『蠍』たちが止める間もなく、パントは宙に向けて銃を撃った。

 発射された銃弾は、エンジンの熱膨張を防ぐ排気弁すれすれを掠め、タキオが潜んでいるすぐ近くの壁に当たった。 「止めてください!」と黒服たちは悲鳴を上げた。

「エンジンにでも当たったら、どうするんですか! 爆発しますよ!」

 全くその通りだぜ、と言いながら、タキオはパントに向かって飛び降りた。

 ガラガラガラ、と天井から金属質の音が聞こえ、パントがそちらに目をやった時には、もう彼の顔面に、鉄板入りブーツを履いた タキオの足裏が迫っていた。天井に設置されている機関整備用クレーンの上に潜んでいたタキオは、クレーンの鎖を掴んで飛び降りると、 振り子の容量でパントを蹴り倒し、そのまま後ろに並んでいた黒服たちを、次々と薙ぎ倒していった。

「おっと。撃つなよ、撃つなよ」

 鎖から手を離して床に飛び降りると、すぐさまタキオは後ろを向き、倒れた姿勢でこちらに銃を向けてくる黒服たちに、言った。

「撃ったら、後ろのエンジンに当たっちゃうぞ」

 う、と躊躇する黒服たちの隙をつき、タキオはまずは一人、一番手前にいた男の頭を蹴り飛ばした。
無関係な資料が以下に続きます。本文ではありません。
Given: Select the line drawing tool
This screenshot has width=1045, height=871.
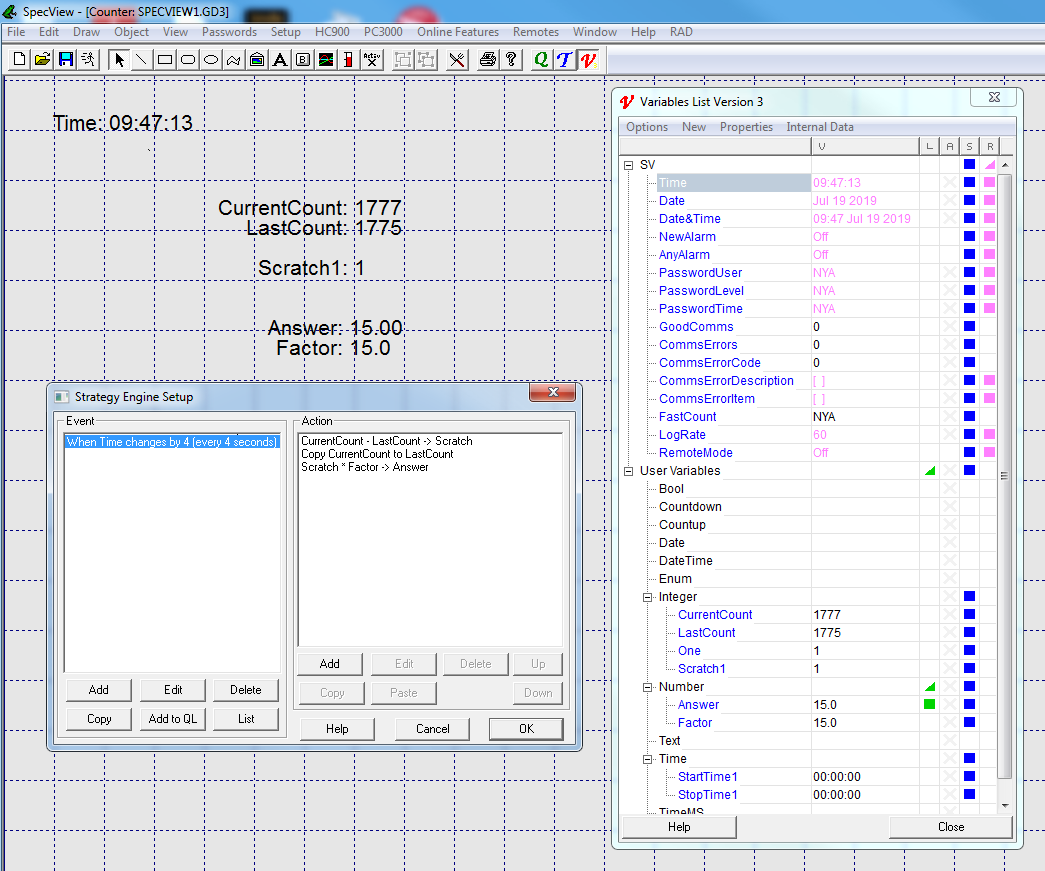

その後ろから、ナイフを取り出して 襲い掛かってくる二人の攻撃を、屈んで交わし、さらにその奥にいる一人を殴り倒す。反転して戻ってくる二人分のナイフを片手で受け止め、 その腕の硬度に目を丸くする二人を、回し蹴りでまとめて片付ける。

 その背中に、銃弾が続けざまに当たる衝撃を感じ、タキオは振り向いた。